• [Required work]:
Give the data again exactly, stopping after the "FAQ InfraPro (28, 66)" line.

• [Stored data]:
++++
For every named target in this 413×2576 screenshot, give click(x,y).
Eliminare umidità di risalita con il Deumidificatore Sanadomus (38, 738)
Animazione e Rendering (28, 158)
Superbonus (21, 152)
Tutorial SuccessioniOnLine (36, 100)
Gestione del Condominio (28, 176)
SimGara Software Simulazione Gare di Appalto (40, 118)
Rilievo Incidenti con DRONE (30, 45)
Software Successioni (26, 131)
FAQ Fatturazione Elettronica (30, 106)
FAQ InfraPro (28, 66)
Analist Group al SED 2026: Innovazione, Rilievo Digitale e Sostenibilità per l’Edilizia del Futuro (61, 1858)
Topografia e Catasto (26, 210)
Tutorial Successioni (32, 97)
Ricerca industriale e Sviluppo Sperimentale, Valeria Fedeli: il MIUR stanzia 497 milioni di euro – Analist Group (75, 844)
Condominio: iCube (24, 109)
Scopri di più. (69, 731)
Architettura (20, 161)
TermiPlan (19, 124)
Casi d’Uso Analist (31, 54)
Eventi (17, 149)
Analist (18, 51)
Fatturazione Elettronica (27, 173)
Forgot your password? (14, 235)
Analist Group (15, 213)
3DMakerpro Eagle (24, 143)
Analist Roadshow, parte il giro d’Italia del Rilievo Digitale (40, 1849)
++++
• [Exercise answer]:
For every named target in this 413×2576 screenshot, give click(x,y).
Eliminare umidità di risalita con il Deumidificatore Sanadomus (38, 738)
Animazione e Rendering (28, 158)
Superbonus (21, 152)
Tutorial SuccessioniOnLine (36, 100)
Gestione del Condominio (28, 176)
SimGara Software Simulazione Gare di Appalto (40, 118)
Rilievo Incidenti con DRONE (30, 45)
Software Successioni (26, 131)
FAQ Fatturazione Elettronica (30, 106)
FAQ InfraPro (28, 66)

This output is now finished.